What you need to do: Take the lines below from the one with "Expand the row for FA00021368" through the one with "Show details for Sitemap creators" and retype them exactly. Include nothing else, and no pictures.

Record excerpts:
──────────
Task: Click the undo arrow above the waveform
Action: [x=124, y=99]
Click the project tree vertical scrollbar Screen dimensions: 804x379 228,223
──────────
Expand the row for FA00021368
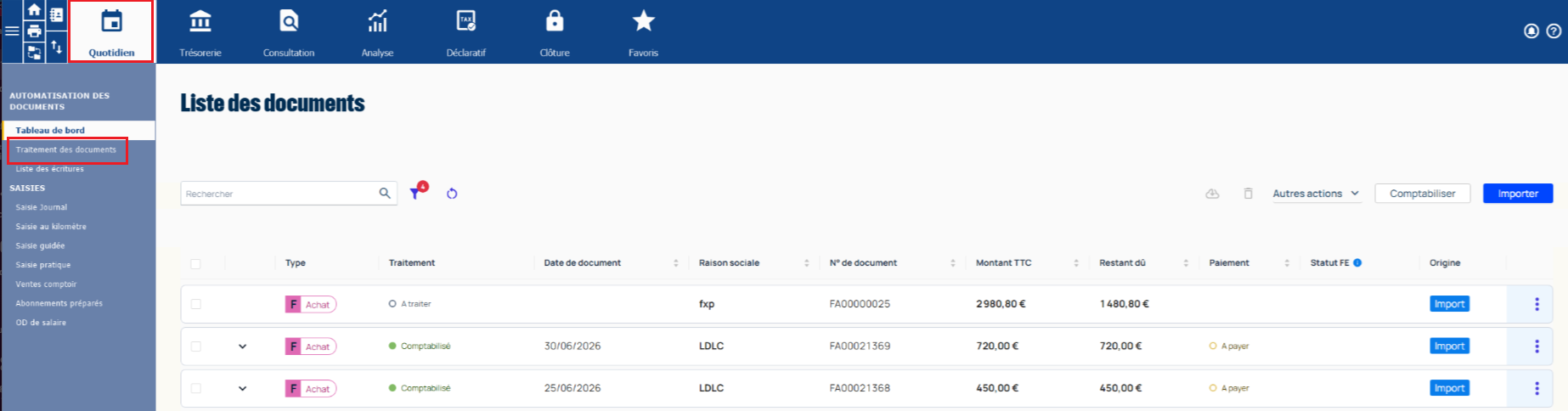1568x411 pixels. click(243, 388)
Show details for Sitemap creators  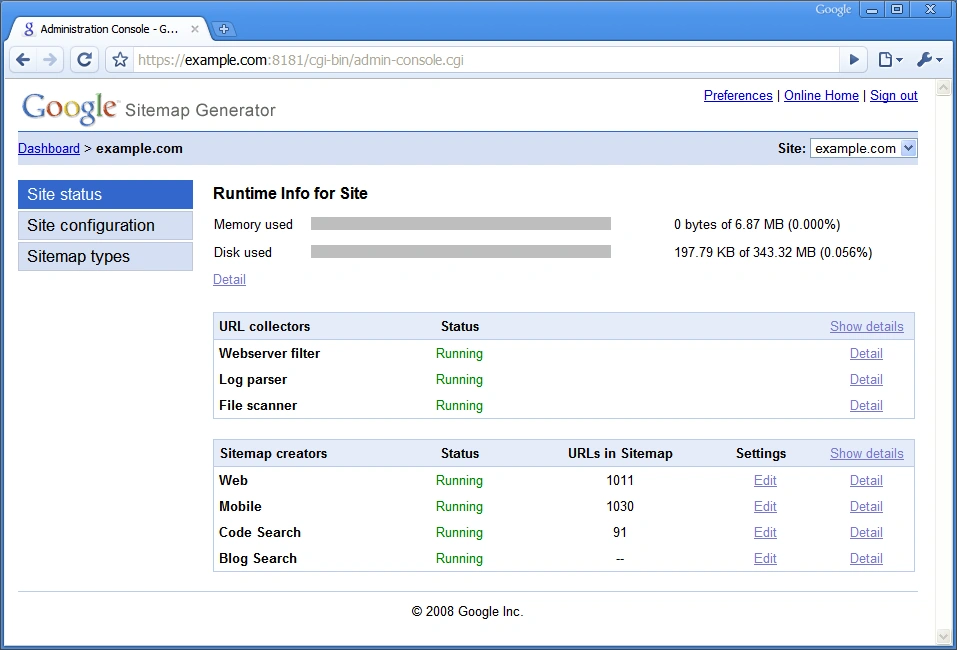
──────────
Solution to the exercise:
Expand the row for FA00021368
1568x411 pixels. click(243, 388)
Show details for Sitemap creators  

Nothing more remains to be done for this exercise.